La libertad de ser esclavos

Es evidente que las batallas modernas quieren quedarse con el sentido de las cosas. Las fuerzas libertarias van más allá y operan en lo cultural.

libertad

Al introducirnos en una explicación del proceso de resignificación de palabras e instituciones que se creían ya consensuadas en la sociedad, vemos que tiene etapas. Y aunque parezca como algo de difícil comprensión, en lo cotidiano se hace visible.

El proceso de resignificación en comunicación no es un evento aislado, implica una transformación activa de la relación entre una experiencia y el sentido que se le otorga. Se produce a través de la interacción entre la memoria, el contexto actual y el lenguaje.

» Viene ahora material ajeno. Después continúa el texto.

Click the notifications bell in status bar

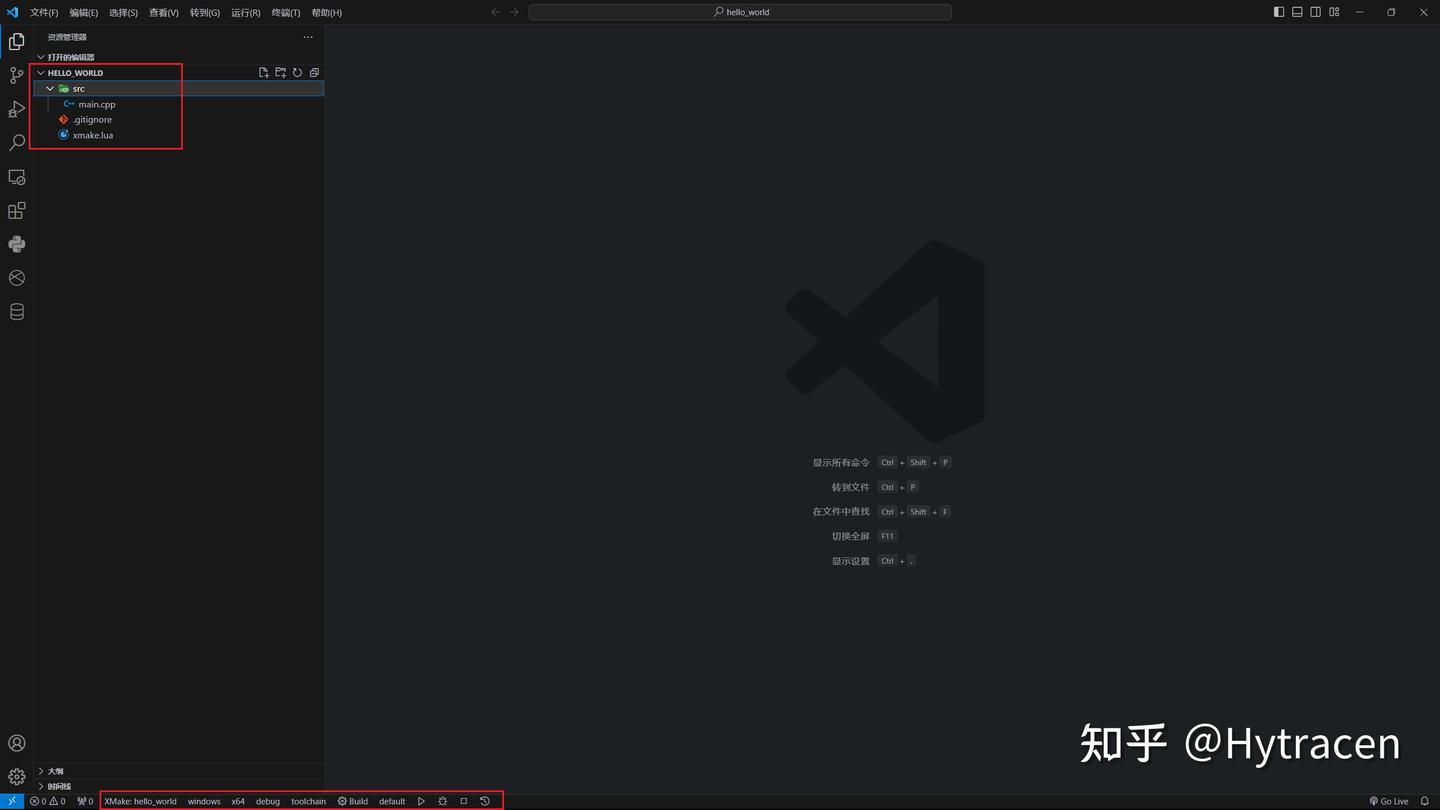(x=1424, y=801)
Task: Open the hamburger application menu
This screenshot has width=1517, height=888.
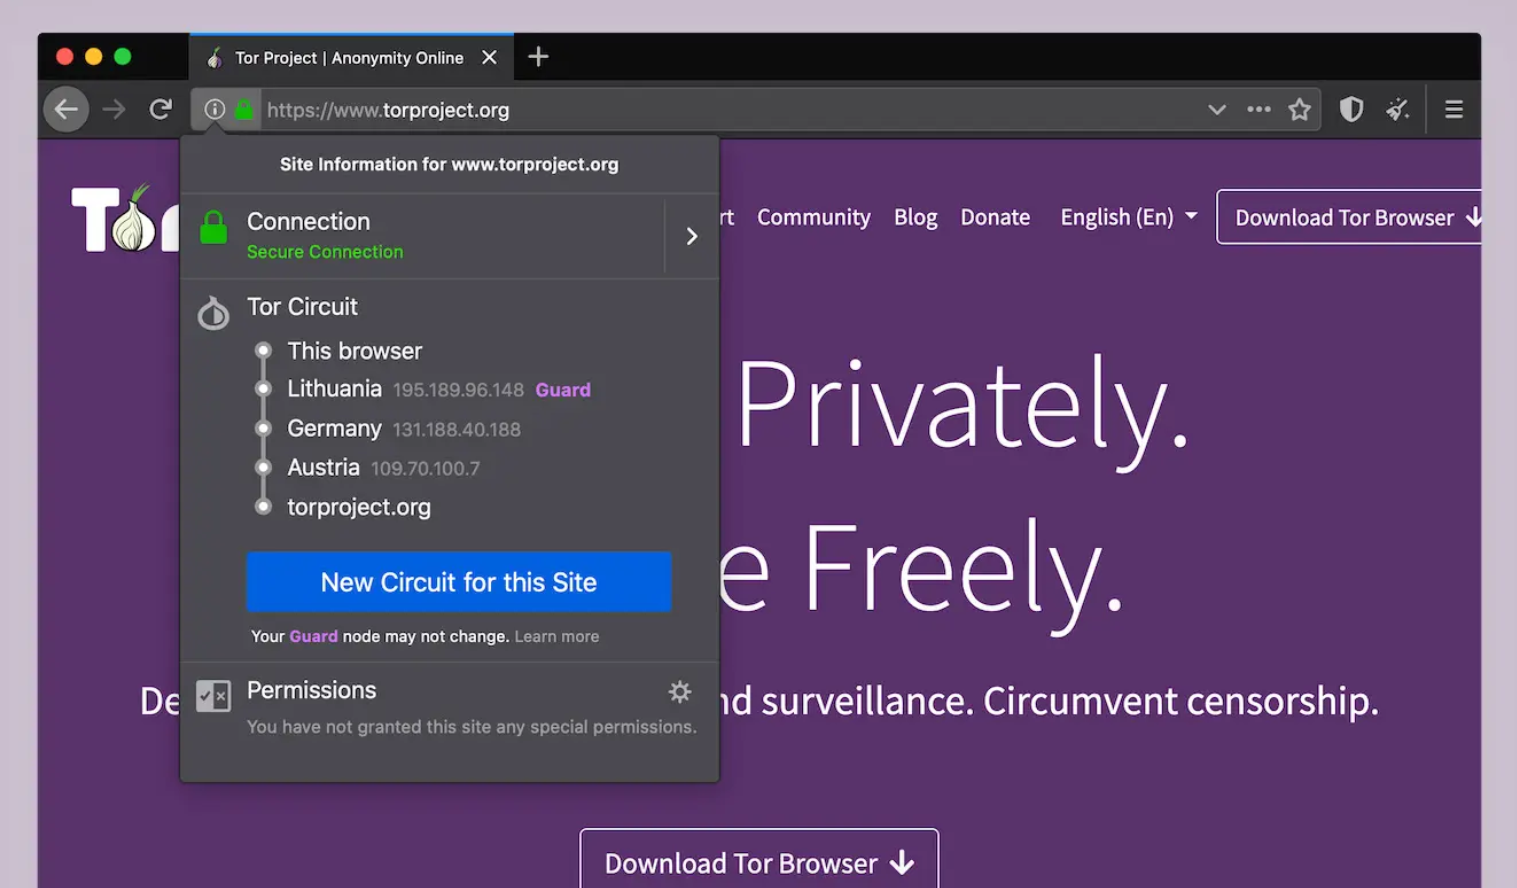Action: pyautogui.click(x=1453, y=109)
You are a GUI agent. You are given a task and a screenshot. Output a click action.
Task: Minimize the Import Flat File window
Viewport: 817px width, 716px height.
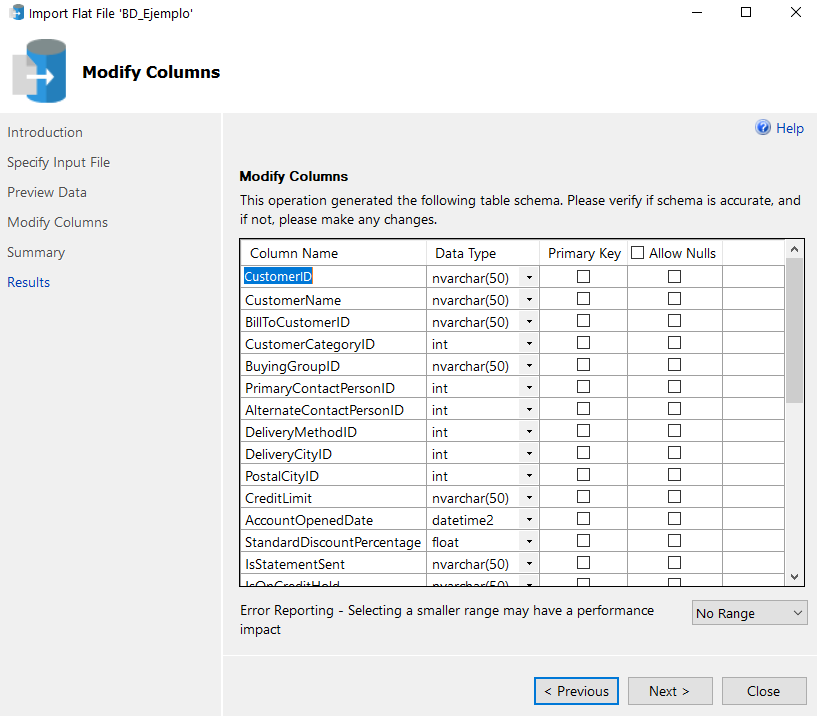(x=699, y=13)
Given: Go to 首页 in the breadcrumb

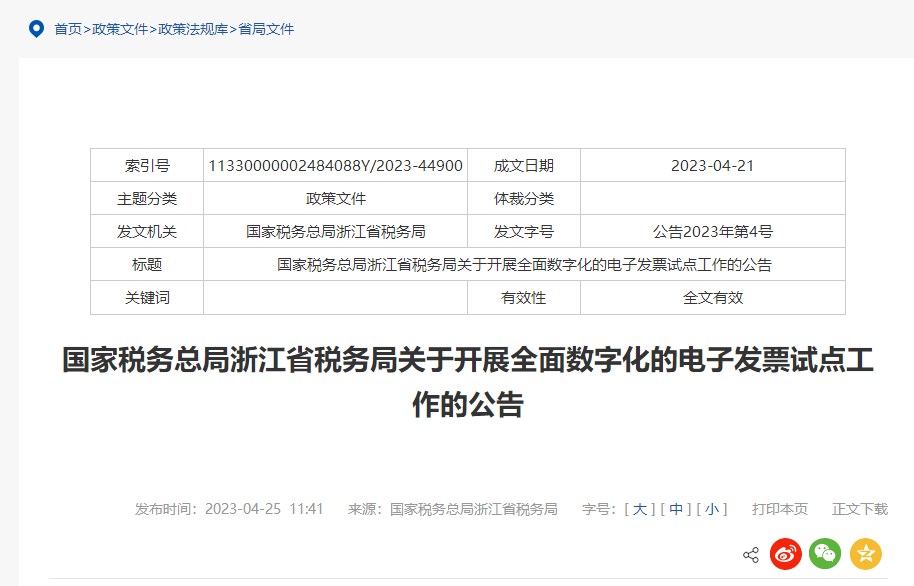Looking at the screenshot, I should pos(68,29).
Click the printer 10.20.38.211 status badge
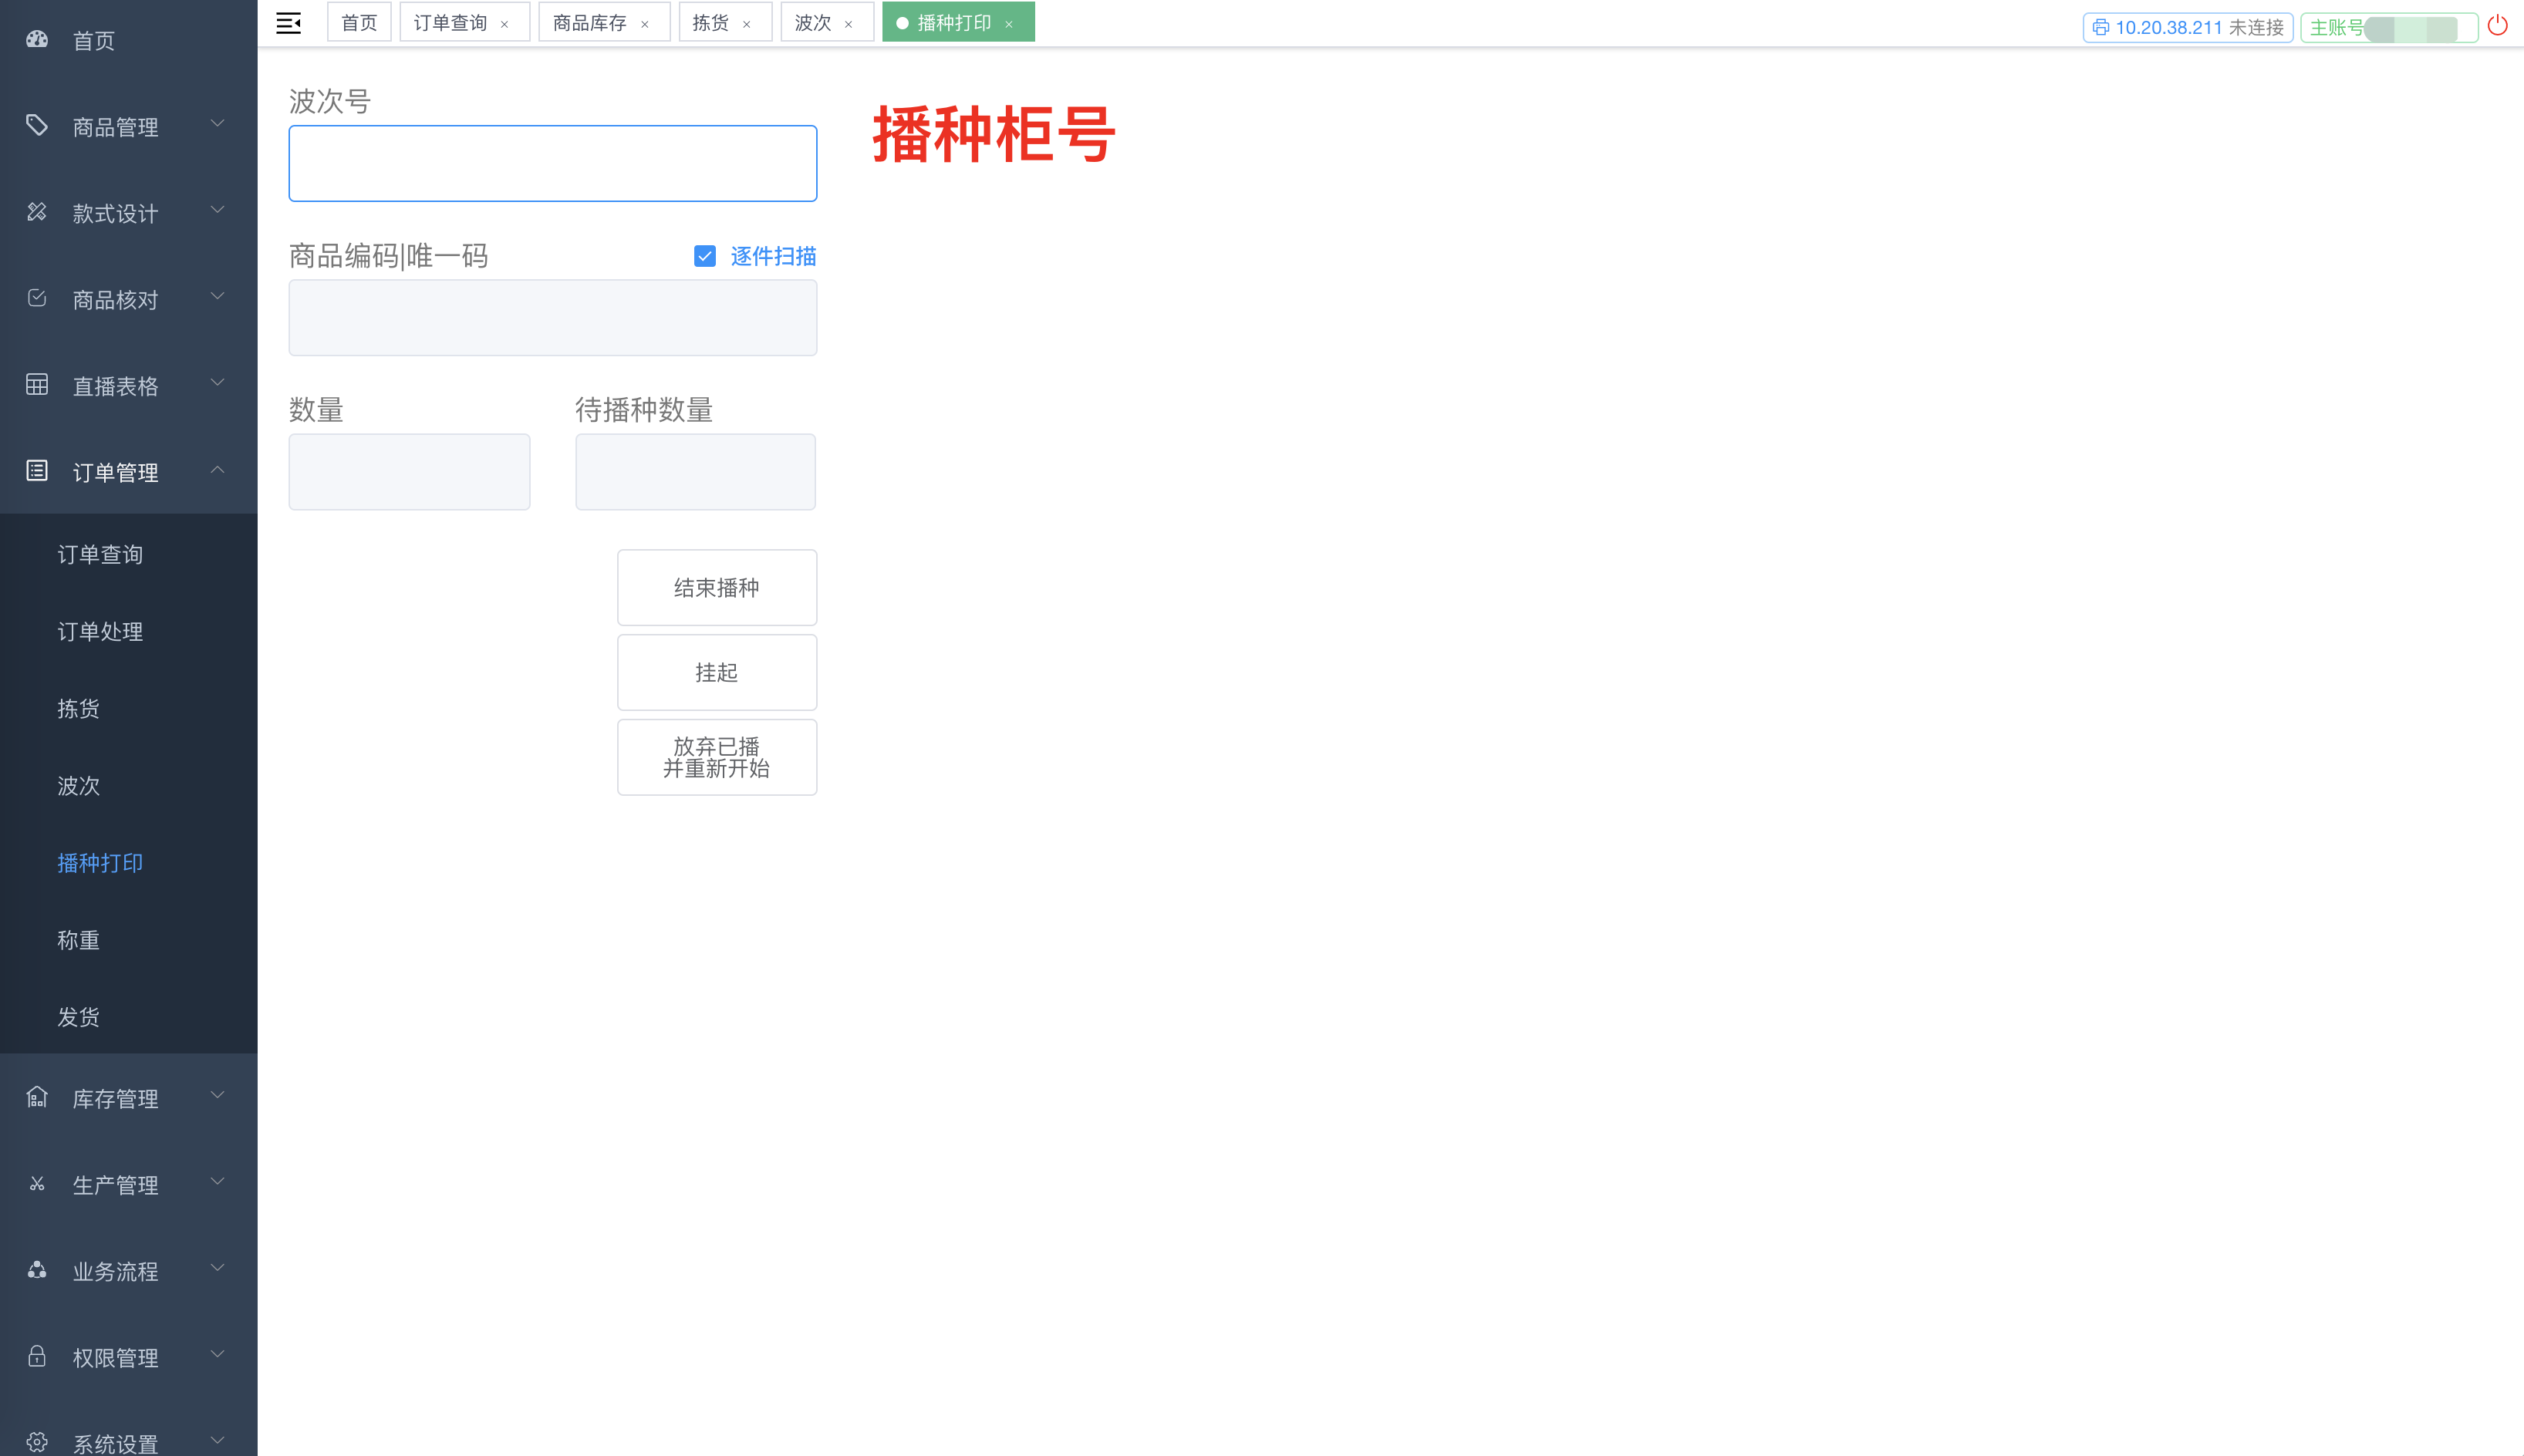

Suele seguir etapas fundamentales como la reflexión y toma de conciencia, donde el punto de partida es la reflexión crítica sobre un mensaje, palabra o situación existente. Allí se identifica que el significado actual ya no es funcional, pueda ser o no negativo o ha quedado obsoleto debido a cambios sociales o personales.

También la deconstrucción del contexto original, el marco en el que surgió el significado anterior. En esta etapa se separan los hechos objetivos de la carga emocional o cultural depositada en ellos y se introduce una nueva perspectiva, un reencuadre.

A partir de una comprensión actual, es cuando se propone un nuevo marco interpretativo. Las intenciones, buenas o malas, están presentes. En comunicación estratégica o social, esto implica un cambio de enfoque: transformar una debilidad percibida en una fortaleza. Esto es importante: se da una apropiación, cuando por ejemplo grupos sociales toman términos usados para estigmatizarlos y los dotan de una connotación de orgullo o poder.

Con las cartas cambiadas

Es en una conjunción de distintas ópticas donde posiblemente tengamos algo de luz en tanto oscurantismo del siglo XXI. Apostando a nuevos aportes podemos encontrar a la joven filósofa y escritora española Nerea Blanco Marañón.

Ella plantea que no es lo mismo una política libertaria que la libertad. Desarrollando esa idea, explica que «históricamente, si pensamos en el eje izquierda-derecha que surge tras la Revolución Francesa, la izquierda buscaba el progreso y una mayor libertad para el individuo. Hasta entonces, el pueblo era prácticamente esclavo. Y no sé si hemos cambiado tanto. De hecho, cada vez tenemos menos tiempo, no podemos pagar alquileres. A veces pienso que estamos incluso peor, con la diferencia de que ahora somos conscientes de ello”.

La filósofa comenta que “en algún momento, la derecha se apropió de la palabra libertad y la izquierda quedó asociada a la ética. Entonces parece que los de izquierdas son los nuevos ´curas´, y que la libertad está en el otro lado. Pero en realidad la libertad está directamente vinculada a la ética. Mi libertad termina donde empieza la del otro. No puedo ser libre ignorando al otro”.

Pensar en el otro es esencial. Tampoco puedo ser feliz si los demás no tienen espacio para serlo. Porque si tú no tienes posibilidad de vivir dignamente, acabarás invadiendo mi espacio. Libertad y ética deberían ir de la mano”, agrega Nerea Blanco Marañón.

La escritora remarca que “ahora parecen separadas: la ética en un lado, la palabra libertad en el otro. Antes era casi al revés: la ética era obedecer a Dios y la libertad era ser punk. Las tornas han cambiado. Quizá lo que necesitamos es que alguien vuelva a señalar que la libertad no puede desligarse de la responsabilidad y del cuidado del otro”, concluye.

Cuando sales a lucir los grilletes

Volviendo a lo específico de la comunicación. En un momento ya avanzado de la resignificación, juega un papel relevante la validación y la socialización. Para que la resignificación sea efectiva, el nuevo sentido debe ser validado socialmente y compartido por otros actores. Eso se consolida mediante el uso repetido (circulación en espacios públicos) y el consenso grupal (sistema de significaciones compartidas).

Todo eso se cristaliza en la acción y en la transformación de la realidad. El nuevo significado modifica la conducta del emisor y el receptor. Al cambiar la narrativa, cambia la forma de habitar el presente y de proyectar el futuro, permitiendo otra funcionalidad a cosas que parecían ya resueltas.

Podría decirse que no estamos descubriendo nada, pero la novedad reside en el cómo se logró este nivel de relatividad social, en Argentina y en el mundo, que los nuevos esclavos del sistema acepten complacientemente los grilletes y además justifiquen la existencia de los mismos. Una cuestión que no es sencilla resolver cuando ya se trata de un proceso no solo de comunicación política sino en la forma que metieron mano en lo cultural.

Como conclusión solo puedo dejar una pregunta, la cual tampoco es de simple respuesta: ¿Existe un profundo cambio de la opinión pública o solo una hábil manipulación en la opinión del público?